I think Charlotte’s nanny did a great job of dressing her today – the perfect example of a high-low outfit with a Ralph Lauren coat combined with a Target dress!
I love how down-to-earth this post is. Just another breezy work at home day for mom, sending out her accessory baby with the actual caretaker in 300 dollars worth of clothes.
Posts like this are why people think mommy bloggers are assholes, Georgie.
Alors, I am getting tres irritated at all this talk of Russians with no mention anywhere of les Francais so this post is to educate you on the superiorite of the French, and more specifically, moi.
This is me. I have finally worked up the nerve to reveal my true identite. Some say I have a resemblance to that model…uhh, her name? Cocoa Puff or something like that. Eh bien, what can you do?
Meet my brother, Pascal. He is a horrible man and seduces any woman that crosses his path with deadly accuracy and disgusting flair. I usually hate him, but occasionally we share a good joke. For example, I have learned this new English word “rascal” and we joke that his name is like it, except with a “p.” Pascal the Rascal. He is quite funny, but as I said before, mostly abhorrent in every way.
Well, mes amours, I hope you have enjoyed this look into the life of a French woman and I thank you for your kind attention. Go back to talking about the Russian if you must.
*nose in air*
You may not know this, but Love Lies Lame’s Tatiana is Russian. She never mentions it, she’s pretty private about her heritage as a Russian, but she is indeed Russian. In fact, she will always be Russian:
I may speak English perfectly well and write decently in what is my second language, I may never be viewed as anything but American by most people on the street, I may have lived here for over a decade and yes, my husband may be American but no matter what my passport says (and just to clarify my Russian one is on it’s way to our house as we speak! I have dual citizenship) I’ll always be a Russian. A weird, passionate, incredibly loud (and please stop shushing me), sincere and absorbing Russian. And I’ll always feel the most at home among my people.
Jessica Quirk, who is by now quite obviously in the throes of a full-on brand overhaul (she’s the thrifty, vintage-wearing, DIY blogger, guys!), decided to spend hours of her life sewing this dress from a ModCloth pattern. Yes, she’s even getting c/o’d patterns now from them.
At some point, it seems like she said, “f**k it, this is ugly,” and decided to leave it unhemmed. Don’t really blame her.
Ta-da! Here is the nearly complete dress from Colette 1002. My friends at ModCloth* have noticed I’ve been sewing lately and offered to send me this pattern to try out. And did I ever learn my lessons!!
She learned her lessons guys!

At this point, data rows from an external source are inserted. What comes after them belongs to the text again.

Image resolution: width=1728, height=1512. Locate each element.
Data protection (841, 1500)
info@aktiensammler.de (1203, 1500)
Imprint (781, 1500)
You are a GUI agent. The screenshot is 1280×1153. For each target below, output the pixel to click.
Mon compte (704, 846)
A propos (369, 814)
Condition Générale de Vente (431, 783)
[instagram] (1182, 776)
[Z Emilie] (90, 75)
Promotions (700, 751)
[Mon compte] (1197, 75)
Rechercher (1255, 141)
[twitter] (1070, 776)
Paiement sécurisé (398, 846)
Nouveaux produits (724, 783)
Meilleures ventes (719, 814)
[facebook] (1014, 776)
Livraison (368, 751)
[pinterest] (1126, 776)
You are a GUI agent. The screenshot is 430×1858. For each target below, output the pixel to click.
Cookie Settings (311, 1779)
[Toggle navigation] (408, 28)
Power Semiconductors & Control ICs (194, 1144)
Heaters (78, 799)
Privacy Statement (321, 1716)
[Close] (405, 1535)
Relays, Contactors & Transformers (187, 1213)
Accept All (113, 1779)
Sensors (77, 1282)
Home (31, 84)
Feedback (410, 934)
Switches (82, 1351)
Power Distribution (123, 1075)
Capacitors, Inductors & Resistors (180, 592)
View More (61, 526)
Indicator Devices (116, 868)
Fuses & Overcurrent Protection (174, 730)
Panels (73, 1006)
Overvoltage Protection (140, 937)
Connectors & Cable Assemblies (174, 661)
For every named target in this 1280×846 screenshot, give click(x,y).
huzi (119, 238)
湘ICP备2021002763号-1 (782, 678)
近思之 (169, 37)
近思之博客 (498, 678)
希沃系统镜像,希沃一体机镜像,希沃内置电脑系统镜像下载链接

Ugly dresses aren’t worth the time!
A commenter brought to our attention the advertising rates offered by What I Wore and they’re…optimistic to say the least.
I’m curious if she is actually getting 5,000 dollars a month from someone to run an ad? Because I’m sure the Tea Party is looking for some sponsorship opportunities with 1984 Republican party outfit models.
Opinions on the uber-blogger Man Repeller can be sharply divided, but there’s one thing we can all agree on: anyone who makes fun of her own outfit photo poses by throwing her ass into the camera deserves props.